B.1. Attention weights

Attention weights from the last layer of the MS-SiT can be extracted and visualised on the input surface, see Figure 5. They are compared to the attention weights extracted from a SiT model on the same GA prediction task.

Figure 5:

Comparison of normalised attention maps from the last layers of a SiT model (Fawaz et al., 2021) (applying global attention for all layers) and an MS-SiT model, both trained for GA-template prediction. MS-SiT maps display highly specific attention patterns, compared to the SiT counterparts, focusing on characteristic landmarks of cortical development such as the sensorimotor cortex with low myelination in preterm (pink arrows) and high myelination in term (blue arrows).

B.2. Optimisation and hyperparameter search

B.2.1. Hyperparameter search for optimal shifting factor

In table 4, we evaluate the impact of the shifting factor $w_s$ on the prediction performance.

Table 4:

Hyper-parameter tuning of the shift factor $w_s$ in the SW-MHSA module. The use of $w_s\in \left\{\frac{1}{2},\frac{1}{4},\frac{1}{16}\right\}$ is compared to no shift for MS-SiT models trained to predict GA from template-aligned dHCP data. Models were trained for 25k iterations (∼ 50% typical training runtime). We report MAE and std for the validation dataset, averaged over 3 runs are reported. Shifting the sequence of half the length of the attention windows, i.e. $w_s=\frac{1}{2}$, provides the best results overall and is used in all the following.

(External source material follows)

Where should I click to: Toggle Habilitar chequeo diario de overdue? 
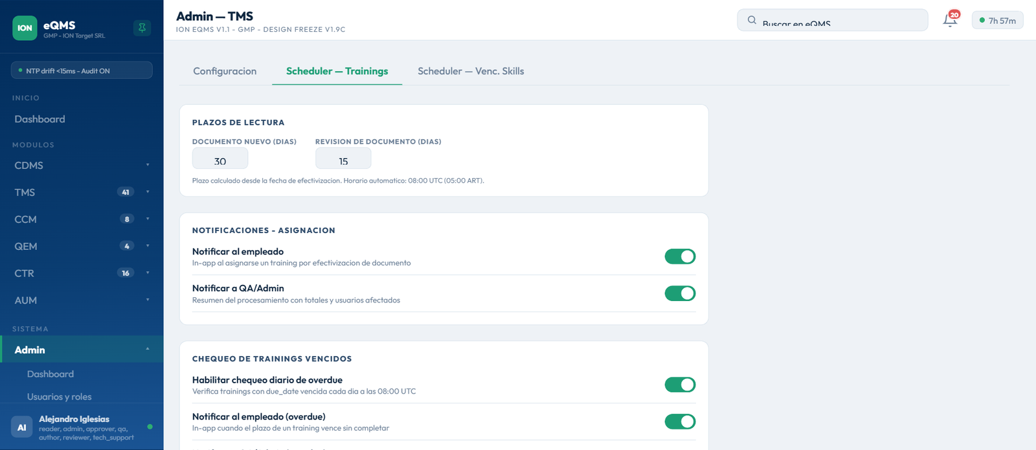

Shifted attention	Shift factor $w_s$	MAE	MAE (augmentation)
✗	✗	1.68 ± 0.13	1.24 ± 0.04
✓	1/2	1.55 ± 0.03	1.16 ± 0.02
✓	1/4	1.54 ± 0.08	1.20 ± 0.03
✓	1/16	1.56 ± 0.09	1.26 ± 0.04

B.2.2. Optimisation and scheduling

The training strategy used for each task is summarised in Table 5. Extensive experiments showed that AdamW (Kingma and Ba, 2017) with linear warm-up and cosine decay scheduler was the best optimisation strategy overall (PyTorch Library - CosineAnnealingLR and GitHub - PyTorch Gradual Warmup). This follows standard practices (Gotmare et al., 2018) and training results from similar transformer models (Liu et al., 2021). Of note, SGD with momentum and small learning rate $\left(LR=1e^{-5}\right)$ also achieved good performances on the phenotype prediction tasks but could not converge on the cortical parcellation. Mean Square Error loss (MSE) was used to optimise models on the regression tasks and an unweighted combination of DiceLoss and CELoss (MONAI implementation MONAI - DiceCELoss) is used for optimisation of the segmentation task. We used a batch size of 16 for the phenotyping prediction experiments, and a batch size of 1 for the segmentation experiment (as it led to better results). In Figure 6, we compare the training and validation losses between our MS-SiT methodology and the SiT methodology.

Table 5:

Training strategies for all tasks. Overall, AdamW with linear warp-up and cosine decay is selected as the default optimisation startegy.

Model	Task	Optimiser	Warm-up it	Learning Rate	Training epochs
MS-SiT	PMA	AdamW/SGD	1000	1e−5	1000
MS-SiT	GA	AdamW/SGD	1000	1e−5	1000
MS-SiT	Cortical Parcellation	AdamW	100	3e−4	200

Figure 6:

Comparison of training and validation losses between MS-SiT and SiT-tiny (ico2) models trained on PMA. Plots seem to indicate a faster convergence of the MS-SiT model.